I’m trying to scrape text data from an iframe on a webpage using Playwright with Python. Using page.query_selector_all directly doesn’t work because the elements are inside the iframe.
For example, this works:
inner_text = await page.frame_locator('iframe#mypage_frm').locator('//*[@id="List"]').inner_text()
print(inner_text)
But I want to use query_selector_all to loop through multiple repeating items:
elements = await page.frame_locator('iframe#mypage_frm').query_selector_all('//*[@id="List"]/li')
for el in elements:
text = await el.inner_text()
print(text)
The above doesn’t work. How can I correctly use query_selector_all (or query_selector) inside an iframe?
In Playwright, query_selector_all doesn’t exist on FrameLocator. You need to get the actual Frame object first:
frame = page.frame(name="mypage_frm") # or use url / selector
elements = await frame.query_selector_all('#List li') # CSS selector works
for el in elements:
text = await el.inner_text()
print(text)
I switched from frame_locator to frame() in one of my scraping scripts, and it let me use query_selector_all normally inside the iframe.

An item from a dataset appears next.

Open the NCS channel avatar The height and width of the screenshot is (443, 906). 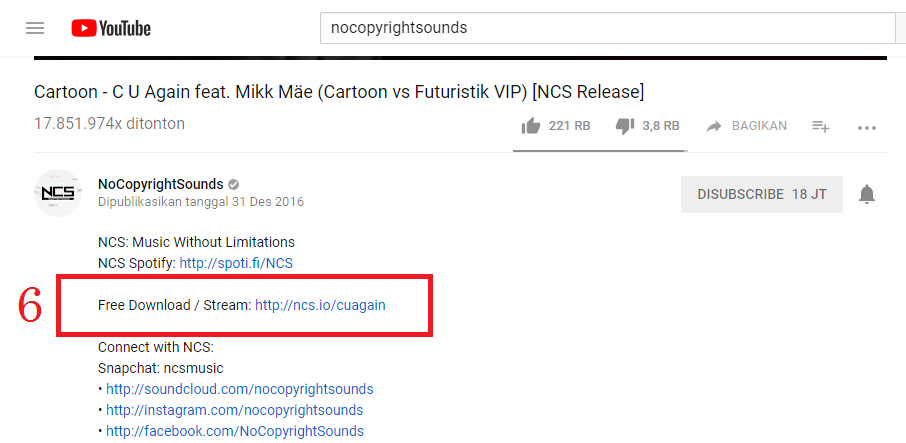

If you just need all texts at once, you can stick with FrameLocator and locator():
texts = await page.frame_locator('iframe#mypage_frm').locator('#List li').all_inner_texts()
print(texts)
I found this simpler when I had multiple <li> items to extract; it avoids manually looping over each element.
If you want to stick with your frame_locator style but iterate individually:
frame_locator = page.frame_locator('iframe#mypage_frm')
elements = await frame_locator.locator('#List li').element_handles()
for el in elements:
text = await el.inner_text()
print(text)
Using element_handles() here gives you the actual ElementHandle objects, which you can loop through just like query_selector_all. I use this approach when I need both text and other properties from each item.